--- Written exercise ---
Reproduce the records verbatim from the first line through the line containing "will tap(329, 505).", including that line, and output nothing else.

>> Start

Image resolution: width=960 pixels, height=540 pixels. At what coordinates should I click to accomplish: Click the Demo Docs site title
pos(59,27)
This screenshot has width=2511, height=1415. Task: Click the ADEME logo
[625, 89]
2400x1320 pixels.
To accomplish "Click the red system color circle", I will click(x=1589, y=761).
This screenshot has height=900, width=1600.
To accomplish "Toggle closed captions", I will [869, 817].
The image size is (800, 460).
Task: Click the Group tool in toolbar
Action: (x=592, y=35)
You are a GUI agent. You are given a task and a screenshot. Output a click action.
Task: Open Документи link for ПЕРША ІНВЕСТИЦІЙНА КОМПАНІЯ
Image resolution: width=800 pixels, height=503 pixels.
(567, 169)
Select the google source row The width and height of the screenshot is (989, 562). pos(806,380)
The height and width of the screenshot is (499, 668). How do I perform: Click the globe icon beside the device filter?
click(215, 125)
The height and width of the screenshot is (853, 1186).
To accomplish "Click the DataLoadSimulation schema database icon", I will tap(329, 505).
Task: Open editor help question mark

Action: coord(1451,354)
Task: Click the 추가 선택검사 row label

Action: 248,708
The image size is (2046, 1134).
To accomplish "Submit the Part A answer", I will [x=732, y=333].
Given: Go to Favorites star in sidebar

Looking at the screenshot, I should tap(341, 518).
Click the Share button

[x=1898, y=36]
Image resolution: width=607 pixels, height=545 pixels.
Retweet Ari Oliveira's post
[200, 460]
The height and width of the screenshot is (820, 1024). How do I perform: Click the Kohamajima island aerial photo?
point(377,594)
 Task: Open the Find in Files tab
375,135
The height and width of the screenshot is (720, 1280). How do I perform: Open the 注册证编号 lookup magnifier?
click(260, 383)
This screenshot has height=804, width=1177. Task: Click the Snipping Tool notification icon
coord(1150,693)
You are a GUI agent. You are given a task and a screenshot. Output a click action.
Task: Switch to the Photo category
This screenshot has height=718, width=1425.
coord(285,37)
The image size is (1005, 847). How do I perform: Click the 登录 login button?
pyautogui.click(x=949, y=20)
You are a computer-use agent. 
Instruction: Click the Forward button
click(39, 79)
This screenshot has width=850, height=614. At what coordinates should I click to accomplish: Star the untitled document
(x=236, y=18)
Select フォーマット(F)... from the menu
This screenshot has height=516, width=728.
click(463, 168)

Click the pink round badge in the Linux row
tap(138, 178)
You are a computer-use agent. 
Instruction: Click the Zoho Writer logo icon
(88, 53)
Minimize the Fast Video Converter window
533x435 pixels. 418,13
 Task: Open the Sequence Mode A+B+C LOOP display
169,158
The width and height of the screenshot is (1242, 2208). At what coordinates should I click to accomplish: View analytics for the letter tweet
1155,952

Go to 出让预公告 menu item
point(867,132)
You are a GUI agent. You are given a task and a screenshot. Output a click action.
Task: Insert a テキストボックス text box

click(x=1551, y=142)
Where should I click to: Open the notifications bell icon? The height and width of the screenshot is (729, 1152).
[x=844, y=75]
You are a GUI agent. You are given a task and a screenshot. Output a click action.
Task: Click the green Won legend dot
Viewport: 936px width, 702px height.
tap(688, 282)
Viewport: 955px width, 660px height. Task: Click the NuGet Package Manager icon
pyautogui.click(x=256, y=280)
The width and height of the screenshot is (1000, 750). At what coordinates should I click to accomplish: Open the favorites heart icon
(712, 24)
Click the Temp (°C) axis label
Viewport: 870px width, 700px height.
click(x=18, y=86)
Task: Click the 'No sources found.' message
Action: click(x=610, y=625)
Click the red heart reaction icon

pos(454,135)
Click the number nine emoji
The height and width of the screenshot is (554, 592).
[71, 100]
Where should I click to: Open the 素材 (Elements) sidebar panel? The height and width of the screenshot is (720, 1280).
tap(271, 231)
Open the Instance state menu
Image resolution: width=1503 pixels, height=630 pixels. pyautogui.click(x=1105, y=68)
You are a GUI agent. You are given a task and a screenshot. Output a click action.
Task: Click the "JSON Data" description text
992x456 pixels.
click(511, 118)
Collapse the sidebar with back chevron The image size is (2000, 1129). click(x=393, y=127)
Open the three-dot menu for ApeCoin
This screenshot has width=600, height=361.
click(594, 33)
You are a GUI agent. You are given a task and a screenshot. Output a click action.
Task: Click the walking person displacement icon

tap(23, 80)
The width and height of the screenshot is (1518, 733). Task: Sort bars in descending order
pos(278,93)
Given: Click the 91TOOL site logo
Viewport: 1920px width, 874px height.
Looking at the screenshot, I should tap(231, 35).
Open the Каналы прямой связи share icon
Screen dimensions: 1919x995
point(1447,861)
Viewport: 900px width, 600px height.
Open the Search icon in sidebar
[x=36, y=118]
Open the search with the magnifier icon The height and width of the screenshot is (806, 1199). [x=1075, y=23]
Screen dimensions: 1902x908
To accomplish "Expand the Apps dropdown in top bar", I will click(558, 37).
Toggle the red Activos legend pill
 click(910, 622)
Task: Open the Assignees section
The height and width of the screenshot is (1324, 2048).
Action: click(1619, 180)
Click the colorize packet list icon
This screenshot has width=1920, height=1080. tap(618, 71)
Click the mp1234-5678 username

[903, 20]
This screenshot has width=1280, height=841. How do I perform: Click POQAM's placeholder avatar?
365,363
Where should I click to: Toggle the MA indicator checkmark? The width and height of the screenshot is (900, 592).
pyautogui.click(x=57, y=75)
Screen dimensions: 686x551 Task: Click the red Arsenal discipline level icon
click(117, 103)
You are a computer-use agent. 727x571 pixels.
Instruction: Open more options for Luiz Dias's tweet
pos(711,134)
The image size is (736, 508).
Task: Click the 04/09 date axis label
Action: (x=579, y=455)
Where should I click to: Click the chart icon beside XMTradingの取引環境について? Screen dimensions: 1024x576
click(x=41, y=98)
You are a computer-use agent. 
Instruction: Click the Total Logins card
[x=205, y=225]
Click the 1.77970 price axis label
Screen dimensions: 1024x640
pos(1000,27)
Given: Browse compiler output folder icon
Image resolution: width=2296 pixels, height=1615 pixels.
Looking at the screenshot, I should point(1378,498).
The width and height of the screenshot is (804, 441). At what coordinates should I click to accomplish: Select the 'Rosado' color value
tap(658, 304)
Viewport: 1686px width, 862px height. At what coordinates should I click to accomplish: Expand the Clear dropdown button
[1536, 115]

>> End

--- Exercise solution ---
Image resolution: width=960 pixels, height=540 pixels. At what coordinates should I click to accomplish: Click the Demo Docs site title
pos(59,27)
This screenshot has width=2511, height=1415. Task: Click the ADEME logo
[625, 89]
2400x1320 pixels.
To accomplish "Click the red system color circle", I will click(x=1589, y=761).
This screenshot has height=900, width=1600.
To accomplish "Toggle closed captions", I will [869, 817].
The image size is (800, 460).
Task: Click the Group tool in toolbar
Action: (x=592, y=35)
You are a GUI agent. You are given a task and a screenshot. Output a click action.
Task: Open Документи link for ПЕРША ІНВЕСТИЦІЙНА КОМПАНІЯ
Image resolution: width=800 pixels, height=503 pixels.
(567, 169)
Select the google source row The width and height of the screenshot is (989, 562). pos(806,380)
The height and width of the screenshot is (499, 668). How do I perform: Click the globe icon beside the device filter?
click(215, 125)
The height and width of the screenshot is (853, 1186).
To accomplish "Click the DataLoadSimulation schema database icon", I will tap(329, 505).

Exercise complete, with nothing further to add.